Tidak terkecuali mereka yang masih peduli
terhadap seni, tidak begitu berdaya menghadapi kenyataan. Seni-seni tradisional
rakyat mulai masuk ’museum’ dan hanya akan ’dikeluarkan’ pada saat festival
atau pertunjukkan seni. Sebagai akibatnya seni tradisonal ini tidak lagi
menjadi kebanggaan dan hiburan masyarakat, namun menjadi barang antik, unik, nan
langka.
Hilang Kebanggaan
Jathilan hanyalah satu dari seni
tradisional rakyat yang mulai menghilang, berbagai seni tradisional juga mulai
’lenyap’. Ketoprak, Srunthul, Janger, dan lainnya setali tiga uang, yakni juga
lenyap ditelan seni modern. Padahal seni-seni inilah yang dahulu memberi
hiburan, informasi, pendidikan, dan bahkan perlawanan rakyat kecil terhadap
kesewenagan kekuasaan. Lantas kemanakah mereka menghilang?

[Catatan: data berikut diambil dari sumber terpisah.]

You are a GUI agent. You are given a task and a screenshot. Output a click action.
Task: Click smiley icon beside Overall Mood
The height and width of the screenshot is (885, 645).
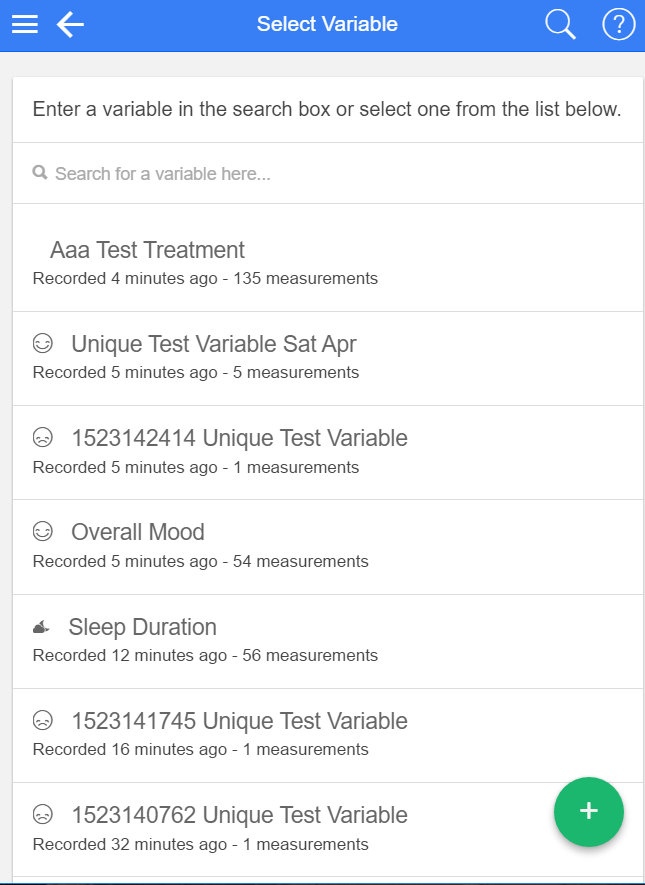tap(42, 532)
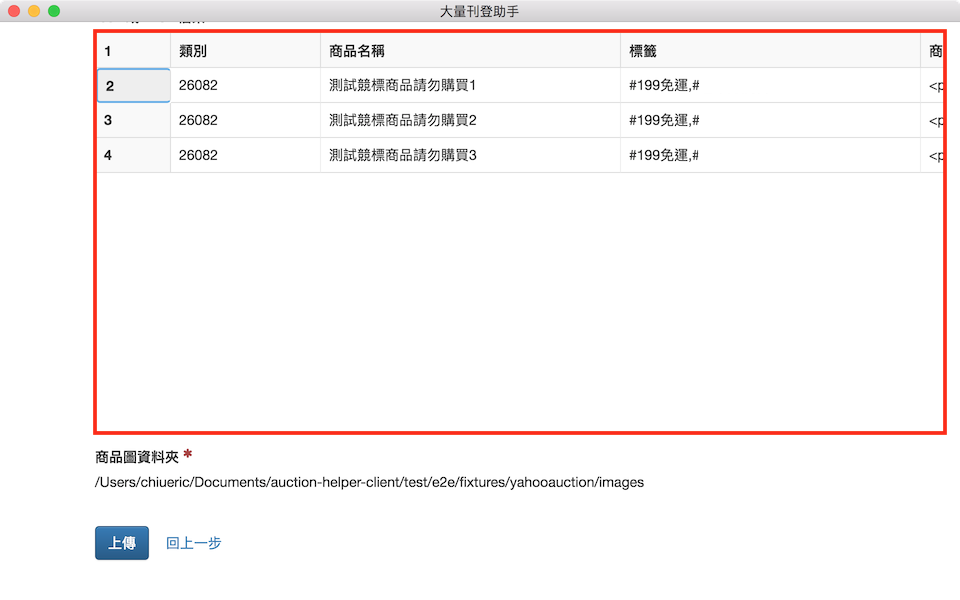Click the product image folder path text
This screenshot has width=960, height=600.
(369, 482)
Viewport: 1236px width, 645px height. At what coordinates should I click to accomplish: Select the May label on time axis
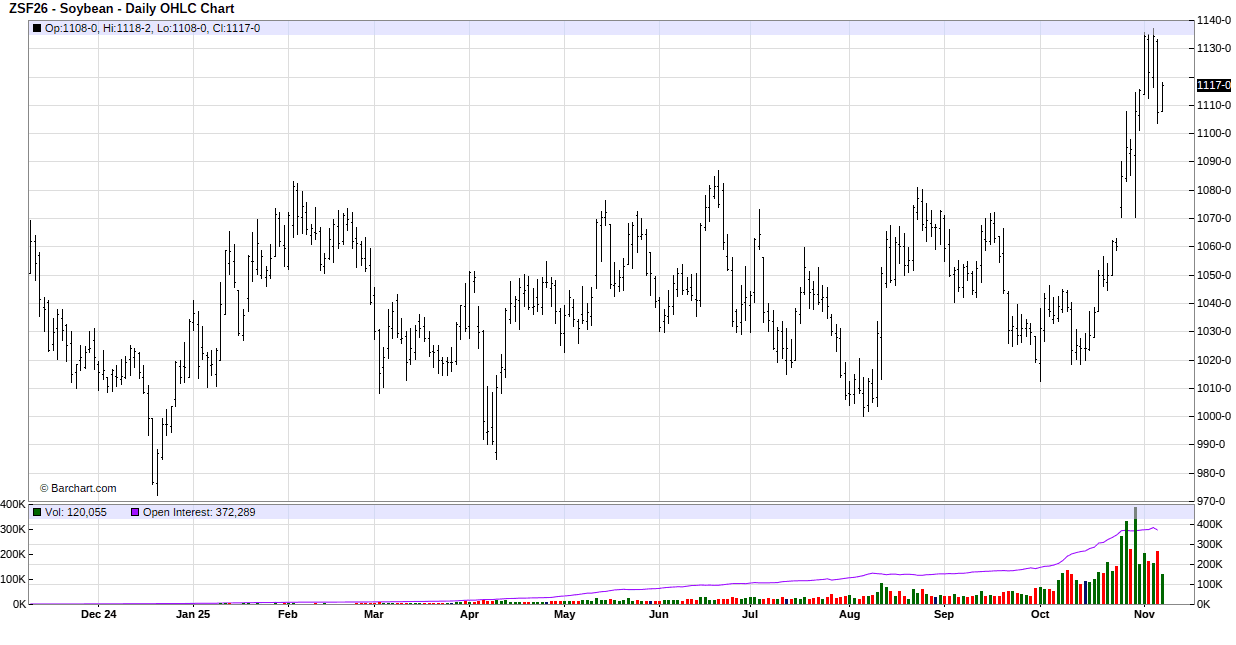pos(564,614)
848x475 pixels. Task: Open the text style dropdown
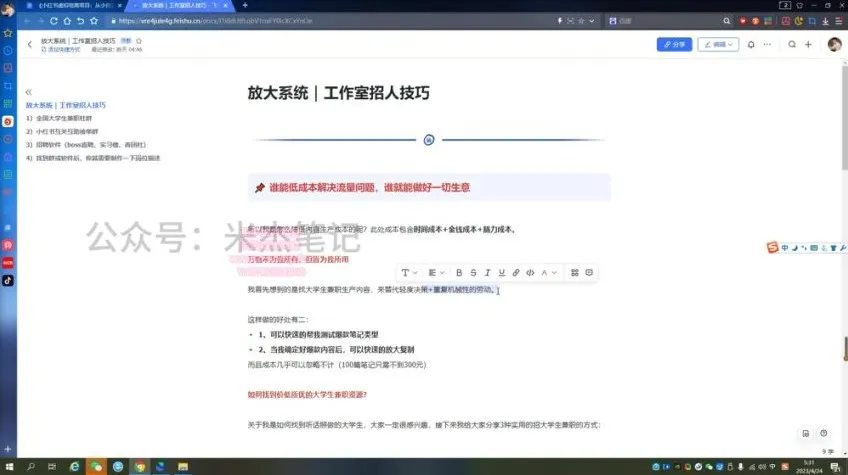point(409,272)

Tidak ada jawaban yang benar dan tepat,
kecuali kita sendirilah yang menjawabnya. Kita lah yang melenyapkannya dengan
ketidaktahuan, ketidakpedulian, dan bahkan penuh kesadaran kerena hilangnya
kebanggaan pada seni tradisional. Seni-seni tradisional ini dianggap kuno, kolot, tidak menarik, menjemukan, dan
pastinya tidak sesuai tuntutan zaman. Hampir
semua orang kehilangan kebanggaannya terhadap sebagian seni tradisonal yang
dimilikinya.
Kini masyarakat lebih menyikai seni-seni
modern yang menawarkan kegemerlapan dan keglamaouran. Terlebih bagi kalangan kaum
muda, seni tradisional bukan lagi menjadi pilihan ataupun kebanggaan warisan
tradisi. Anak muda, tidak hanya di kota dan di desa, lebih menyukai pergi ke
kafe untuk menimkati musik dan Disc Jockey (DJ) impor, dari pada nonton seni
tradisi. Karena seni modern lebih mengesankan keglamouran, kemewahan, dan lebih
modernis. Sementara seni tradisi menampilkan kekolotan, keterbelakangan dan ndeso, meminjam bahasa Tukul.
Kaum tua pun kini memiliki kebangaan baru
pada seni modern. Mereka pun juga mulai enggan menyapa seni tradisional karena
tidak ingin menanggung stempel kampungan. Serbuan seni modern pada akhirnya
memang meruntuhkan bangunan seni asli masyarakat kita. Di samping itu memang
tidak ada lagi media yang mampu mempertemukan masyarakat dengan berbagai seni
yang pernah dimilikinya.
Refres Budaya
Bukan hal yang patut disesali karena
inilah konsekuensi modernitas yang merasuk dalam sendi-sendi kehidupan kita.
Artinya hal ini tidak mungkin serta merta ditolak atau dimusuhi secara membabi
buta. Karena penolakan atas segala perubahan yang terjadi sama artinya
mengingkari adanya perubahan itu sendiri. Hal ini akan mempersulit kita untuk
melakukan penyegaran (refres) seni
tradisi yang kita miliki.
Sudah semestinya kita melakukan refleksi
ulang atas segala ’bencana’ matinya seni tradisional ini. Dengan demikian akan
kita temukan berbagai solusi yang mampu membangkitakan kembali seni tradisi.
Dalam kaitannya dengan penyegaran budaya
tadi, hal yang patut kita cermati adalah mempertahankan nilai seni, estetika,
ruh, dan pesan penting dalam sebuah seni. Dengan demikian kita tidak akan
terjebak pada arus perubahan masa seperti saat ini.